In the past, we've seen actors play live-action versions of cartoon characters. John Goodman and Rick Moranis were Fred Flintstone and Barney Rubble of 'The Flintstones'. Mark Addy and Stephen Baldwin followed up in a sequel in the same roles, with Alan Cumming as the Great Gazoo thrown in for good measure.

Dave Thomas and Sally Kellerman were 'Boris And Natasha', while Jason Alexander and Rene Russo played the same roles in 'The Adventures of Rocky And Bullwinkle'. (Christopher Neame and Robert DeNiro were their respective Fearless Leaders.)

Brendan Fraser was 'George Of The Jungle' and for Toobworld, there's also Patrick Warburton as 'The Tick'.

Now we'll have a new addition, thanks to a TV movie being developed for HBO by Dreamworks:

"Freakazoid!" with James Roday!

I think it'll be a good match. Roday has demonstrated, both in his TV series 'Psych' and in the movie "Repli-Kate", to have the sense of humor as well as the physical energy to play the slapstick-prone superhero. And even if there had been no technological advances in CGI since 1994, Jim Carrey's "The Mask" proves that the film-makers can more than handle the demands of the character.

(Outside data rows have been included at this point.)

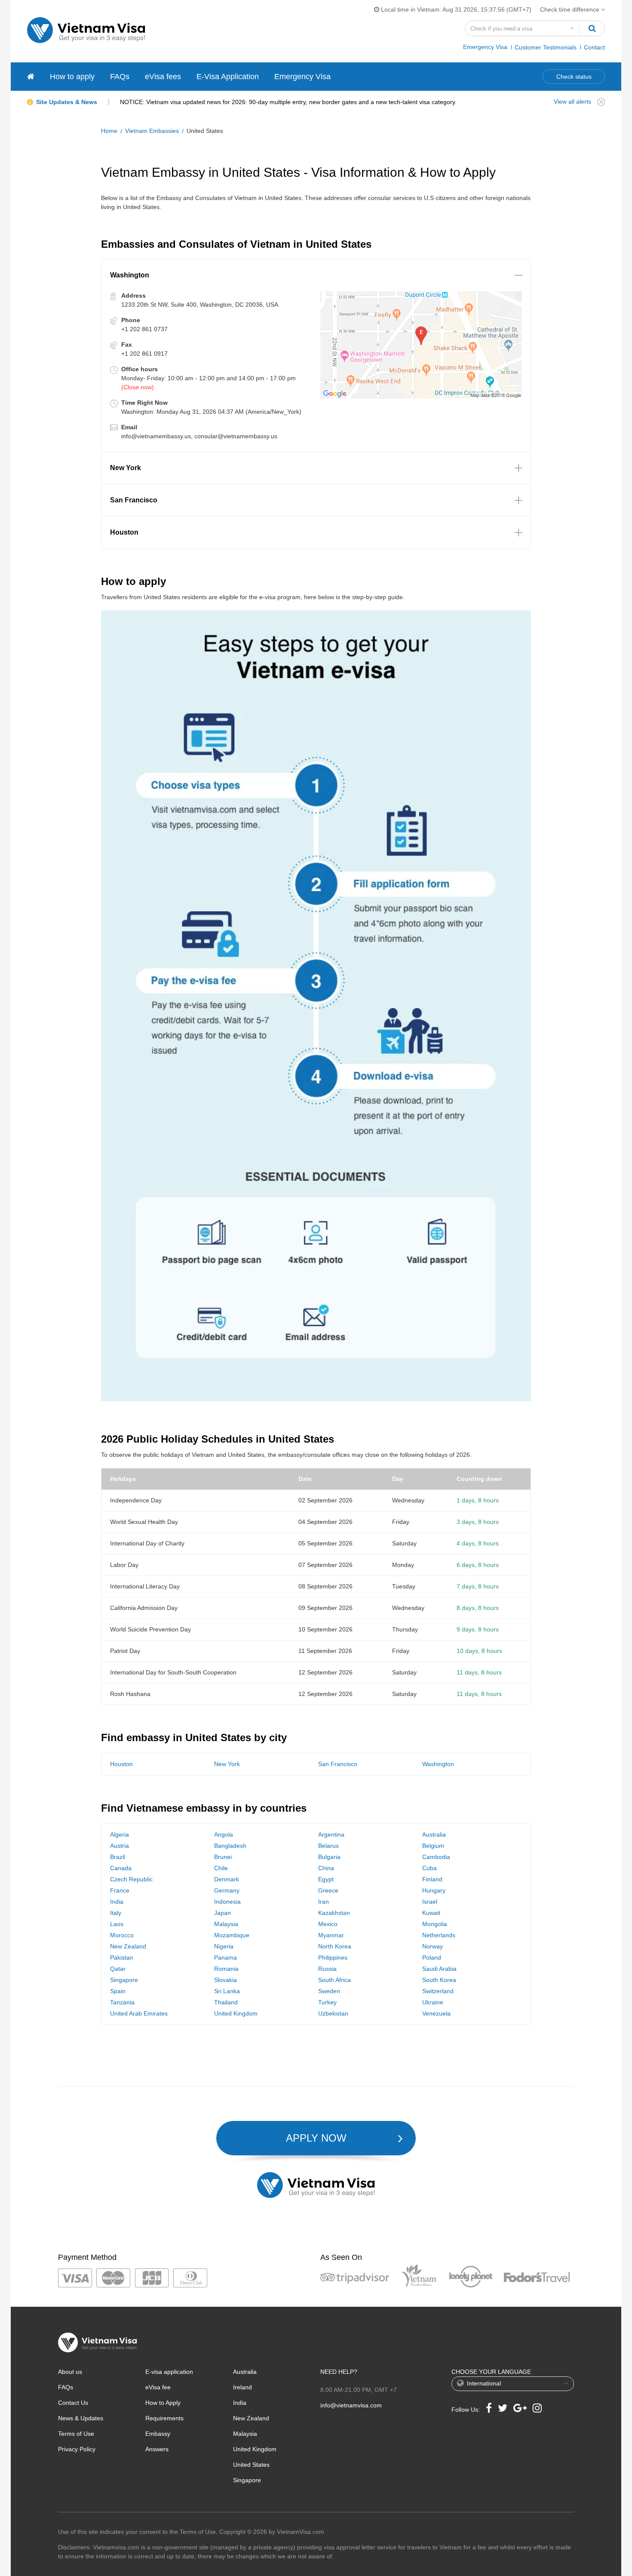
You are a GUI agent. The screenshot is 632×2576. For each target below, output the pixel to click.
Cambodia (436, 1856)
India (116, 1901)
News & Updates (80, 2418)
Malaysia (226, 1923)
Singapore (124, 1979)
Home (109, 130)
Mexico (327, 1923)
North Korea (334, 1946)
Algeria (119, 1834)
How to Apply (163, 2402)
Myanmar (331, 1935)
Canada (121, 1868)
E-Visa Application (227, 76)
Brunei (223, 1856)
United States (251, 2464)
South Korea (439, 1979)
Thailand (226, 2002)
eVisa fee (158, 2387)
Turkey (327, 2002)
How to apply (72, 76)
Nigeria (223, 1946)
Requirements (164, 2418)
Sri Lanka (227, 1991)
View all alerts (572, 101)
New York (227, 1763)
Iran (323, 1901)
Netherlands (438, 1935)
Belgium (433, 1845)
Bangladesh (230, 1845)
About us (70, 2371)
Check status (574, 76)
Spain (118, 1991)
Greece (328, 1890)
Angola (223, 1834)
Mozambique (231, 1935)
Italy (115, 1912)
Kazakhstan (334, 1912)
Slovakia (225, 1979)
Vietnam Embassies (152, 130)
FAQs (119, 76)
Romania (226, 1968)
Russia (327, 1968)
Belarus (328, 1845)
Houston (121, 1763)
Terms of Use (76, 2433)
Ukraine (432, 2002)
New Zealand (128, 1946)
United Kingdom (236, 2013)
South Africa (334, 1979)
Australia (434, 1834)
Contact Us (73, 2402)
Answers (157, 2449)
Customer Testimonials (546, 47)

Apparently, "Freakazoid!" will be rushed into production in order to accommodate James Roday's schedule. I guess he needs to wrap it up before 'Psych' goes into production for its next season. (They're speeding this through channels so quickly, that they don't even have a page up for it yet at either HBO or at!)

Frankly, I'm surprised that Steven Spielberg, who also executive-produced the original cartoon series, isn't aiming for a bigger market on the big screen. But obviously he knows the market better than me and probably has it already figured whether or not it would make a dent in the glut of summer escapist flicks. Besides they can always go the movie theatre route with its release overseas.

I think the blend of James Roday and the character of Dexter Douglas (aka Freakazoid!) is a perfect fit. But whatever happens, I just hope Ed Asner is on board as Mike Cosgrove!